> [Task details]: Please return the full listing word for word, leaving out any pictures.

[[ Dataset excerpts, beginning ]]

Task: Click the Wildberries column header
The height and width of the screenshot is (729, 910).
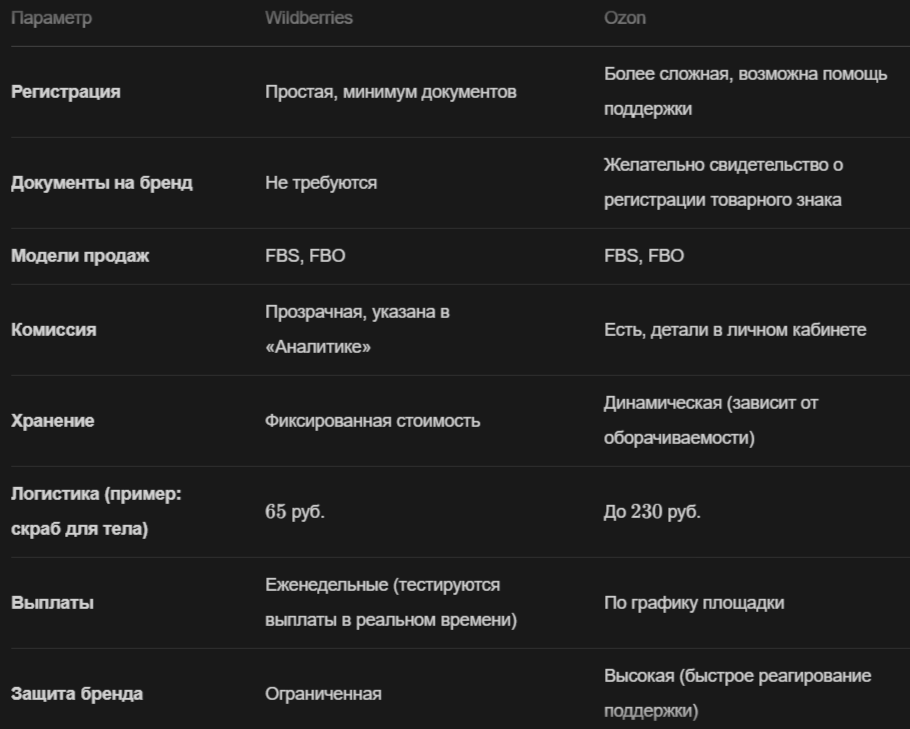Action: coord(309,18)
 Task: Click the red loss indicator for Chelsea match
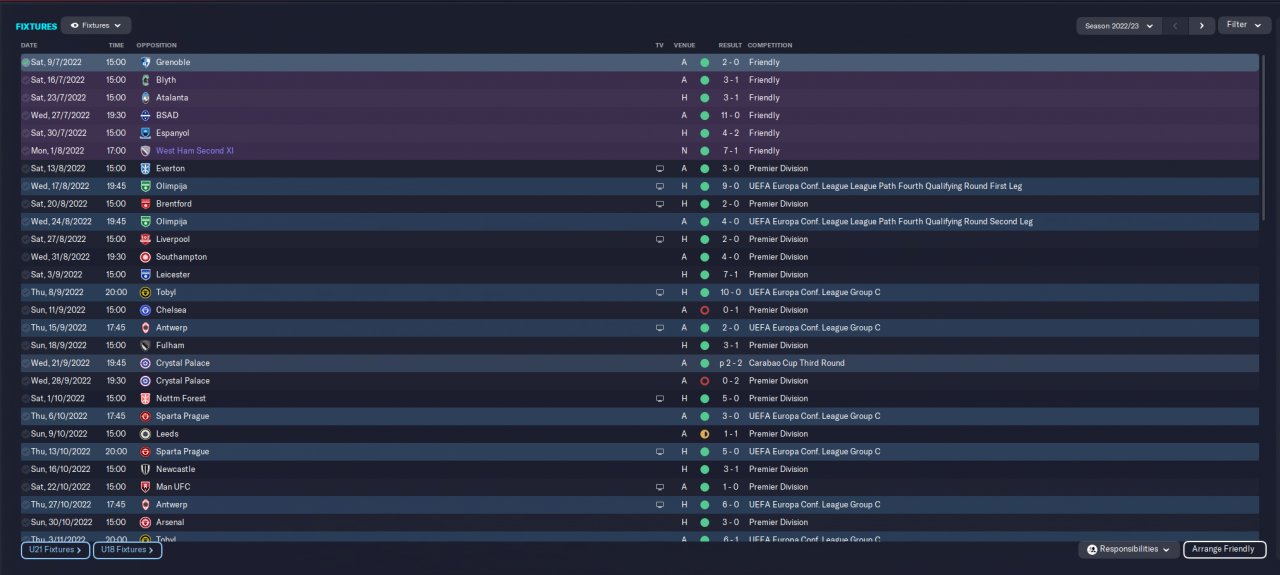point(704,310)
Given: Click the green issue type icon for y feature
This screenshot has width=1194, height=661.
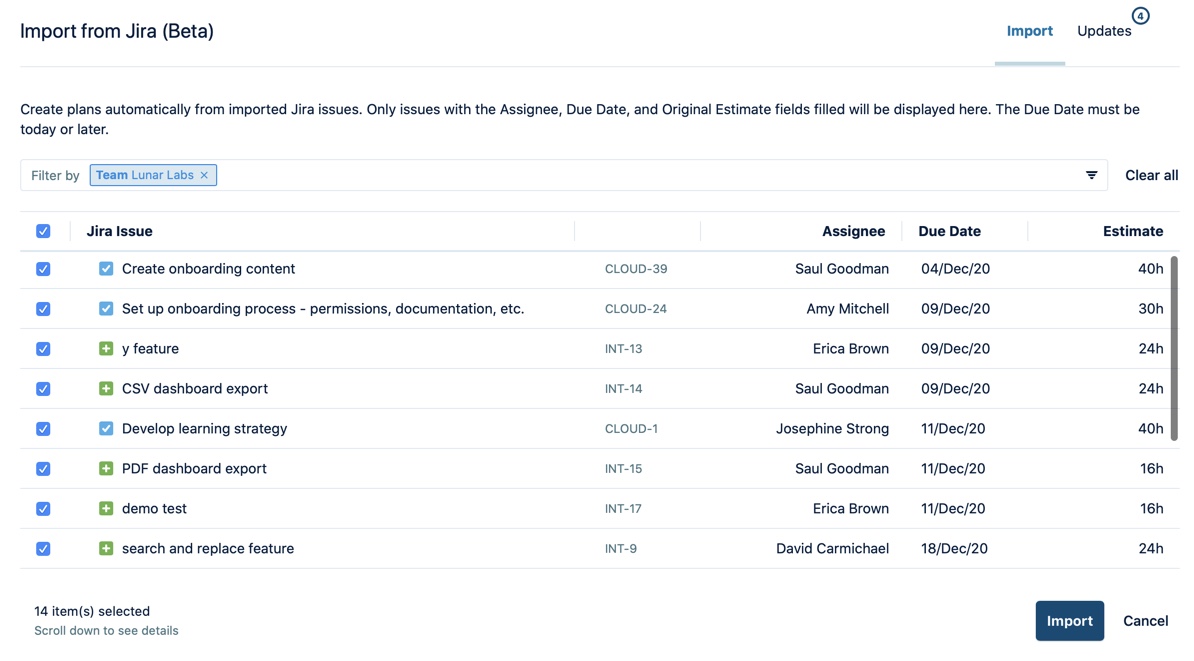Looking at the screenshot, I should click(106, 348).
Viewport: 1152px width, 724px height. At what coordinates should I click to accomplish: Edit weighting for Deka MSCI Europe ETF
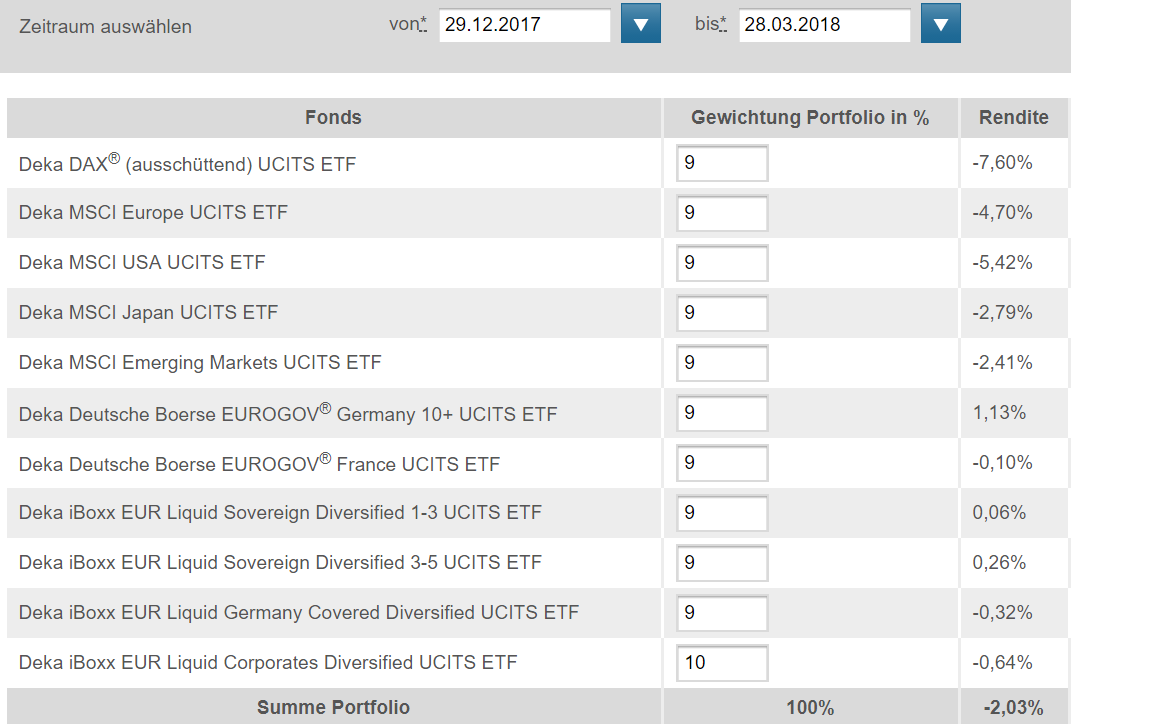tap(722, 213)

[[ Dataset excerpts, end ]]

> [Exercise output]:
Task: Click the Wildberries column header
The height and width of the screenshot is (729, 910).
Action: coord(309,18)
 Task: Click the red loss indicator for Chelsea match
point(704,310)
Given: Click the green issue type icon for y feature
This screenshot has width=1194, height=661.
Looking at the screenshot, I should click(106, 348).
Viewport: 1152px width, 724px height. At what coordinates should I click to accomplish: Edit weighting for Deka MSCI Europe ETF
tap(722, 213)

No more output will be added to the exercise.